Why Spacex Stock Breaking Its Ipo Price Was Entirely Predictable

Why Spacex Stock Breaking Its Ipo Price Was Entirely Predictable

It finally happened.

Today, SpaceX stock broke through its floor. The $135 initial public offering price, which seemed like an absolute steal just four weeks ago, did not hold. In midday trading, shares of SPCX slipped below the line, touching $133.50.

If you bought the hype during the mid-June peak, you're hurting right now. The stock is down roughly 40% from its all-time high of $225.64. Nearly $1.1 trillion in market value has evaporated in less than a month. Elon Musk's personal paper wealth took a direct hit of hundreds of billions of dollars.

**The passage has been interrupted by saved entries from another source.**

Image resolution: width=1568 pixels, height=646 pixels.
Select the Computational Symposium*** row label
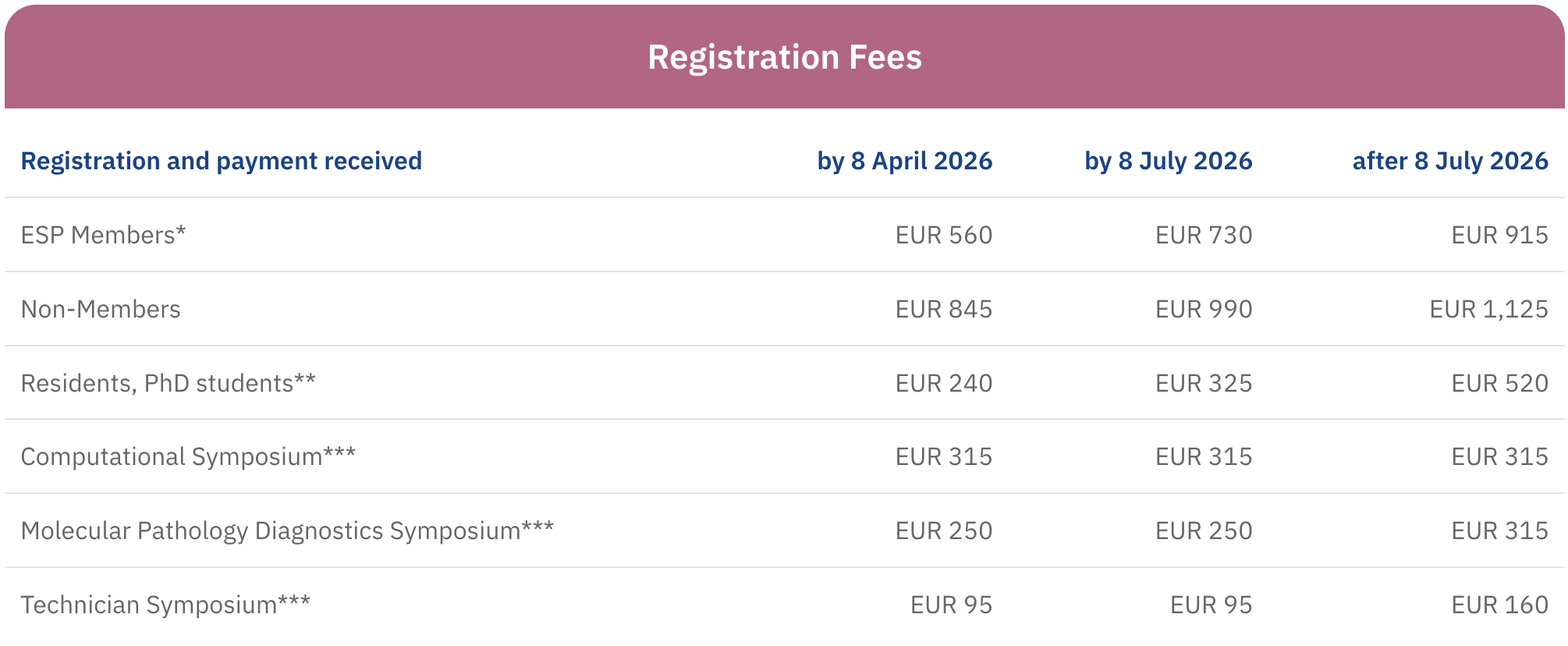pos(188,456)
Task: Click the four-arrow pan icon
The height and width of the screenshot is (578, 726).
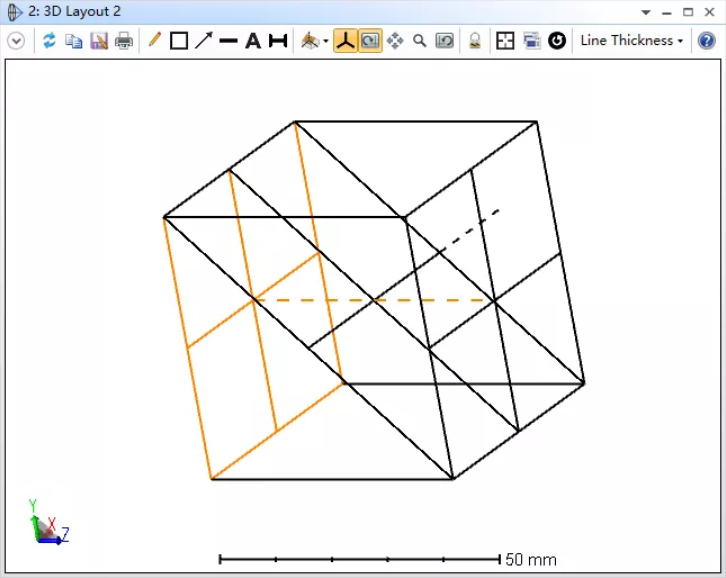Action: coord(395,41)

Wall Street analysts are already blaming a cooling market, shifting interest rates, and a broader rotation out of artificial intelligence stocks. But those excuses ignore the structural setup of this offering. The truth is much simpler. SpaceX was designed to pop, and it was equally structured to drop.

Here is what really happened, why the $135 level mattered so much, and what you should actually do with your shares now.

The Mechanics of a Forced Peak

On June 12, 2026, SpaceX pulled off the largest IPO in stock market history. Underwriters priced the deal at $135 a share, raising a massive $75 billion. The demand was wild. The order book was twice oversubscribed before the stock even started trading.

When trading opened on Nasdaq, retail buyers rushed in. At the same time, the stock had an incredibly tiny free float. Only about 3.3% of the company's total shares were made available to the public.

This created a massive bottleneck.

Too much money chased too few shares. It was a classic squeeze. The stock shot up 19% on day one and peaked at $225.64 on June 16. Passive index-tracking funds were forced to buy in bulk after the Nasdaq-100 fast-tracked the stock into its index on July 7.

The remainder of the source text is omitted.